DATA TO PROCESS ->
================================

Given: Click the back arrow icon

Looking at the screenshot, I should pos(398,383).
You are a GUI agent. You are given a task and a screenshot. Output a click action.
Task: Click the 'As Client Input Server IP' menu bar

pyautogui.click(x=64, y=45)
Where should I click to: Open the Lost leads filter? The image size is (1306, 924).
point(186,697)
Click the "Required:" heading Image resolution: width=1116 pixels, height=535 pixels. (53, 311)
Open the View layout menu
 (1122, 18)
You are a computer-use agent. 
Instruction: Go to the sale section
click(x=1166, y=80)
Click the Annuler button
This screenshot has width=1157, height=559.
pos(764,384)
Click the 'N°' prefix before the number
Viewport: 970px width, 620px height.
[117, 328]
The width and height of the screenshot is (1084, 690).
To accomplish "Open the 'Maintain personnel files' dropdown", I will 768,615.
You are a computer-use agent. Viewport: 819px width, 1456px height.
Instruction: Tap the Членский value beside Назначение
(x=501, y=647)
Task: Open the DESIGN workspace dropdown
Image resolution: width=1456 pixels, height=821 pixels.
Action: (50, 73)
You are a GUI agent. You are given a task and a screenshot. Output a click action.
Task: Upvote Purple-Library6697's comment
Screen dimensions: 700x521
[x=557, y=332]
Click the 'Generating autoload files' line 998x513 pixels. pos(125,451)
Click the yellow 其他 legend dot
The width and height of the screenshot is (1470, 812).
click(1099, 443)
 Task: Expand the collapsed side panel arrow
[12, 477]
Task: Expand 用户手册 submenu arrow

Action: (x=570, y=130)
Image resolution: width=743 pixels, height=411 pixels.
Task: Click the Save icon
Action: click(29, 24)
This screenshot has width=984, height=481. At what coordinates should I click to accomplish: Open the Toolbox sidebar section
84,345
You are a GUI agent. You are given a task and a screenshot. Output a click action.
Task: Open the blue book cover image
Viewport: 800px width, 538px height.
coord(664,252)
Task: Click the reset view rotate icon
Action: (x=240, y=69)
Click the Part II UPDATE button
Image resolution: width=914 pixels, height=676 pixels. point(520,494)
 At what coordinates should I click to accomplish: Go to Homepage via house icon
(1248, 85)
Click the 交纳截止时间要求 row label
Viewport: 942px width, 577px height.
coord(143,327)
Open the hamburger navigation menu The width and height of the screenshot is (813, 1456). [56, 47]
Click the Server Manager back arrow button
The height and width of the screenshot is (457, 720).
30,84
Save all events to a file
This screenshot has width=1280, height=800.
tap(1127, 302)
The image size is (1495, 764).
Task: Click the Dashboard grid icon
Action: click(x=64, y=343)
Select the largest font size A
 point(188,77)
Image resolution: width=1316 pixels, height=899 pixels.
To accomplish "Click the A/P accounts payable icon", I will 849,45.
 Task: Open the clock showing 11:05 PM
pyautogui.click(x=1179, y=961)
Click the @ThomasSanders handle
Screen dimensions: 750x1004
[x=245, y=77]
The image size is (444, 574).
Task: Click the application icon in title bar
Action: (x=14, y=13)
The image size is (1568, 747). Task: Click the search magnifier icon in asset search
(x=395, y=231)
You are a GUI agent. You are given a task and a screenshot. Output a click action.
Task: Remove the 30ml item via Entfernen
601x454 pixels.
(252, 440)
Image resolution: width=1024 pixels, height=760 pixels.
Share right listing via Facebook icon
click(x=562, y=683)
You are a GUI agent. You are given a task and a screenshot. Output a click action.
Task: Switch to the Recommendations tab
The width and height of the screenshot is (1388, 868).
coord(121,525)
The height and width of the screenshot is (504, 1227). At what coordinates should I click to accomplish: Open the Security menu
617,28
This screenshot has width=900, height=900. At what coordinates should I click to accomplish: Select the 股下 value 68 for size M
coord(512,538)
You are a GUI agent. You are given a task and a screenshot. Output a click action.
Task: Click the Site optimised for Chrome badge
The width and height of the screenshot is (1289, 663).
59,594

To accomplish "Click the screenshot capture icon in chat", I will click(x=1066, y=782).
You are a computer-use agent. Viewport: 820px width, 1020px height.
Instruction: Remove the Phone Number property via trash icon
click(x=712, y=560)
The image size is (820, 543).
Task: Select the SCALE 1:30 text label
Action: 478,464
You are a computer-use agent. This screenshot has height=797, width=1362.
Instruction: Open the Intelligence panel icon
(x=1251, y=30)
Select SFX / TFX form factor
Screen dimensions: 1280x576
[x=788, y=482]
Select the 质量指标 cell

================================

TASK GOAL -> Lines containing the word "files": copy each of them from the material.

RESPONSE AREA ->
To accomplish "Open the 'Maintain personnel files' dropdown", I will 768,615.
Click the 'Generating autoload files' line 998x513 pixels. pos(125,451)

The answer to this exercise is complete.